[PROBLEM STATEMENT] For the data below, count the lines that have the string "will" and state that number by itself.

[Stored data]
_ _ _

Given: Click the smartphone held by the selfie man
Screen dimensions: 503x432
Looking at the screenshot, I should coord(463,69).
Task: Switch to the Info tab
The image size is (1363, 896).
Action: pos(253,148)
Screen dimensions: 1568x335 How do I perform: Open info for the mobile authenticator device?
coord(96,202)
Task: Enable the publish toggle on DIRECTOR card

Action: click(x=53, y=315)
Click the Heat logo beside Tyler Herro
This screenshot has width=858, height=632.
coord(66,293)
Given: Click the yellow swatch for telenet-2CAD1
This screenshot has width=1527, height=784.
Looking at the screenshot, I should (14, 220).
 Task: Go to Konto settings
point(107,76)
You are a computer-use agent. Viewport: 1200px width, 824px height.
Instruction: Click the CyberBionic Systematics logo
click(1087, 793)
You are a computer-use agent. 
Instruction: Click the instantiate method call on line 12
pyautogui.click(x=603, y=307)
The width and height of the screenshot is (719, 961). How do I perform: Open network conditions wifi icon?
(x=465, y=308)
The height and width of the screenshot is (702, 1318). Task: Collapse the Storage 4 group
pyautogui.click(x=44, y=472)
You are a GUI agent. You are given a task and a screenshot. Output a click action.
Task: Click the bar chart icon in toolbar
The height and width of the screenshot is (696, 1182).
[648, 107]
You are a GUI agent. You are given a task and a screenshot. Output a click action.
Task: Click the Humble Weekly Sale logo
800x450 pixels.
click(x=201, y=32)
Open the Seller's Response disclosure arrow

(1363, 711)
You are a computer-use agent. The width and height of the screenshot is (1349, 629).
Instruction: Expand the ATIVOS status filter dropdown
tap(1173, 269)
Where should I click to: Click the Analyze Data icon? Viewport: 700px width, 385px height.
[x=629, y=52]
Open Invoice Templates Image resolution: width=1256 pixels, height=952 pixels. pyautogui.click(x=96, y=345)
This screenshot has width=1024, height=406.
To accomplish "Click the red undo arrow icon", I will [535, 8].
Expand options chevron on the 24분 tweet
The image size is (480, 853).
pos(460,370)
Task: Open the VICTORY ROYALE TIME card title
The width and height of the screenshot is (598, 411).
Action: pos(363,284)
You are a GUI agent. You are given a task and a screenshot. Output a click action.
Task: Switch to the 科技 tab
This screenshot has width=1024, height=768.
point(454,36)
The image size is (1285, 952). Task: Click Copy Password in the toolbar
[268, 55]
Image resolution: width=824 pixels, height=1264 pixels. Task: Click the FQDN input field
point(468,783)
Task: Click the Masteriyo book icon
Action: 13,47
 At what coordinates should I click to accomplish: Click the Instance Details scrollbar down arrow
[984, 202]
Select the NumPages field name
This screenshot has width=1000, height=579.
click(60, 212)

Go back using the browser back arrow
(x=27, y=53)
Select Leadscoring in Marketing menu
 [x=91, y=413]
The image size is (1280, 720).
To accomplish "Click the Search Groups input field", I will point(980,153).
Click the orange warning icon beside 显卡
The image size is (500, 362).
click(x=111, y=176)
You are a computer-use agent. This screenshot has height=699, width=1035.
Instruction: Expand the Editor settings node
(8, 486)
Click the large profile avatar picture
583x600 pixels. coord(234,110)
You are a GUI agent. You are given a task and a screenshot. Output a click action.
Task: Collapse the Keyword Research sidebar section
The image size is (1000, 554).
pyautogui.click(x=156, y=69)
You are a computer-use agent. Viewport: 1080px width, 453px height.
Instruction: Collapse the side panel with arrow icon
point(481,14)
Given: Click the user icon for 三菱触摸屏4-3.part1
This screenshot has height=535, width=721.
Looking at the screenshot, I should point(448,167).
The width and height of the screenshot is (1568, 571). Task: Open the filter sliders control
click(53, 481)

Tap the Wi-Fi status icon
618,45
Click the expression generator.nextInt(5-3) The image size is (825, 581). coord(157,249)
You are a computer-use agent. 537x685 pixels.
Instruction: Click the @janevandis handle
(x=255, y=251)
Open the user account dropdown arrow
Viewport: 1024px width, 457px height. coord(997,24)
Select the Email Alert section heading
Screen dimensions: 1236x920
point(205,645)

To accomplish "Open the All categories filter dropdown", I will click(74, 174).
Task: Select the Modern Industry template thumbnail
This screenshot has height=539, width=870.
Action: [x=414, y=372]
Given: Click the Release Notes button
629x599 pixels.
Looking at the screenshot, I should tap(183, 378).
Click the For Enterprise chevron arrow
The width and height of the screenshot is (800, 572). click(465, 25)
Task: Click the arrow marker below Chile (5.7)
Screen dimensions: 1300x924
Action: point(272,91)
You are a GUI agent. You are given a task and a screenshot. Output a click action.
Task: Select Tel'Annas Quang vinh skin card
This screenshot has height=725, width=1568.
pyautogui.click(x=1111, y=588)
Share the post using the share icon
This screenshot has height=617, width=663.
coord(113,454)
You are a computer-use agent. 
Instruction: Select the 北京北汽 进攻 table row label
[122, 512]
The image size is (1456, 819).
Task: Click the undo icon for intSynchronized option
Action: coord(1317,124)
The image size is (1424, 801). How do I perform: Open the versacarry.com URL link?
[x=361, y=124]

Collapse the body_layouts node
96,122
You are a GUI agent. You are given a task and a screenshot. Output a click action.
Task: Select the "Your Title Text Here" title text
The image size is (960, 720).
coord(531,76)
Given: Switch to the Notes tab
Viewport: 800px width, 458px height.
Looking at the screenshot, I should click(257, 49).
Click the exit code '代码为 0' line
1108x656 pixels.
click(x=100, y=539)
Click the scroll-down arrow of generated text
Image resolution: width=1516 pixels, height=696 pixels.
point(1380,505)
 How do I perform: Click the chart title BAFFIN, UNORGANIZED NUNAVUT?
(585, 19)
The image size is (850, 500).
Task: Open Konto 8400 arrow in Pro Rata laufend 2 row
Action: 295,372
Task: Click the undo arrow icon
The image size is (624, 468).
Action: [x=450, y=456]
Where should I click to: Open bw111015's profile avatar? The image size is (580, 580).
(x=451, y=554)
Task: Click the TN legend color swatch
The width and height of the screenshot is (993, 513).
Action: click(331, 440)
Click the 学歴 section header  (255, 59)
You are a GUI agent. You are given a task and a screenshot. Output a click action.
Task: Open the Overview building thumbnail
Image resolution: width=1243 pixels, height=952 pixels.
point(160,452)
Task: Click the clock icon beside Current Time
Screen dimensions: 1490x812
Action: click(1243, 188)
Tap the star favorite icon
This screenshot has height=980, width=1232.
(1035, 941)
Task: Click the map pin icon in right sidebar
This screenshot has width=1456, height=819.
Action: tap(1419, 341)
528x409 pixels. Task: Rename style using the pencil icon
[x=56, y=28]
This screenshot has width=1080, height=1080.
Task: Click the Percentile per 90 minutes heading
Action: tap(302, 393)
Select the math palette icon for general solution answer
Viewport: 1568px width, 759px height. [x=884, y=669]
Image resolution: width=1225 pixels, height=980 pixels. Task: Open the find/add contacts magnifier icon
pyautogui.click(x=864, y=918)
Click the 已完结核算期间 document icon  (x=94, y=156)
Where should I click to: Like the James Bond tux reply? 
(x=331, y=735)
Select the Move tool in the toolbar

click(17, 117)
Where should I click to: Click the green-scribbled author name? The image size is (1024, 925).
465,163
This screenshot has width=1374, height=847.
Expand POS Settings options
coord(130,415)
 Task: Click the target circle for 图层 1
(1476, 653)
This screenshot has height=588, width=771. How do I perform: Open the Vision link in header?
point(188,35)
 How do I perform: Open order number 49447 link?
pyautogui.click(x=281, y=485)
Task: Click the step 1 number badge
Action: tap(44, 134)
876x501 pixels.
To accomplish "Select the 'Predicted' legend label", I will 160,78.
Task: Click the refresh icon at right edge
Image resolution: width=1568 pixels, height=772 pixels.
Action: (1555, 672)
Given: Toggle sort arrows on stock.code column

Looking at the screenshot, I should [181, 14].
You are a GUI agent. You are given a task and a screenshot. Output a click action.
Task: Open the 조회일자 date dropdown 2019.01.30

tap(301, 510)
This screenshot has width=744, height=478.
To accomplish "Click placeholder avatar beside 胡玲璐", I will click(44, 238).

_ _ _

[REPLY TO THE EXERCISE] 5